● INPUT MATERIAL
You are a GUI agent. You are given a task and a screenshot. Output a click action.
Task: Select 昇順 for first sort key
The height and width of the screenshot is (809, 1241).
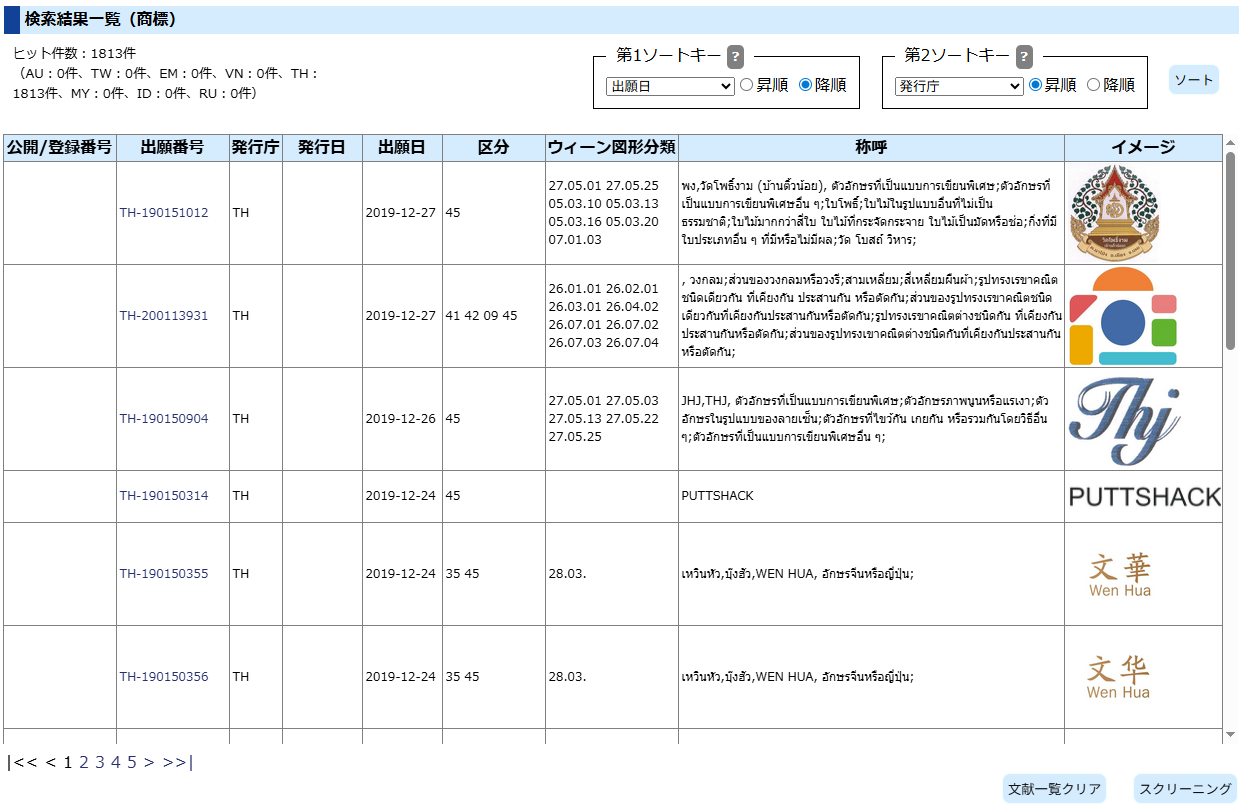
* * *
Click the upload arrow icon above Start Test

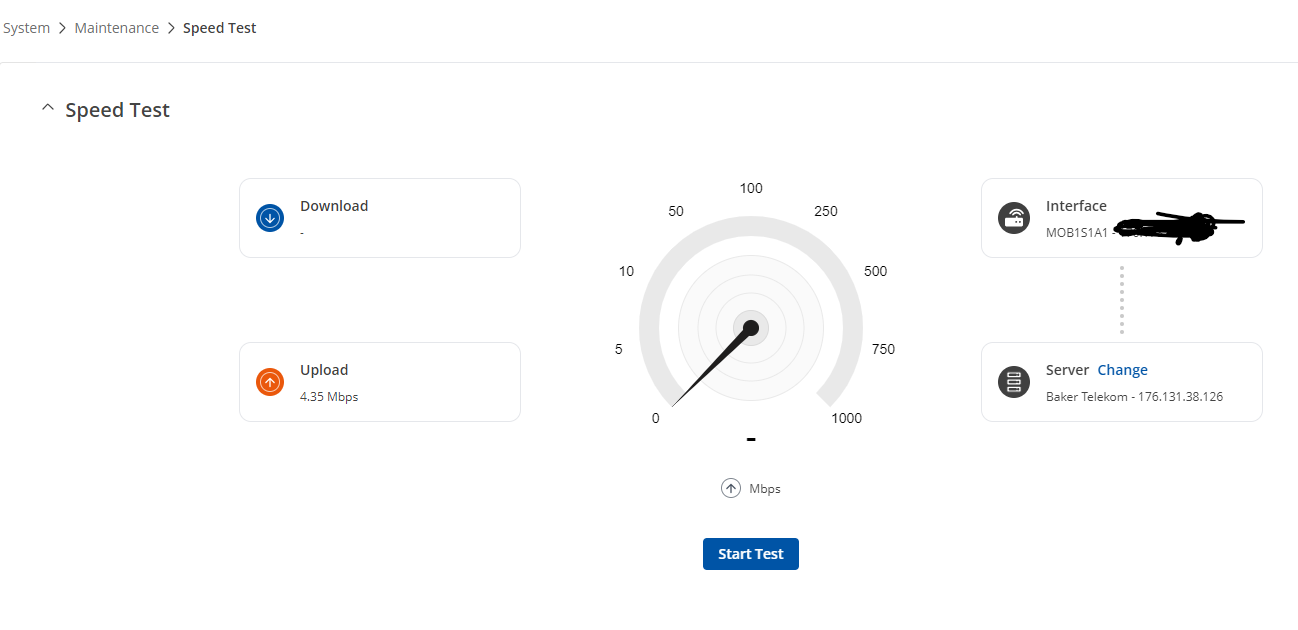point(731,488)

● BRIEF
Within the data above, the lines from the one with "Task: Select 昇順 for first sort key" to the one with "The height and" must be repeated exactly; no other line belongs in the answer.

● REPLY
Task: Select 昇順 for first sort key
The height and width of the screenshot is (809, 1241).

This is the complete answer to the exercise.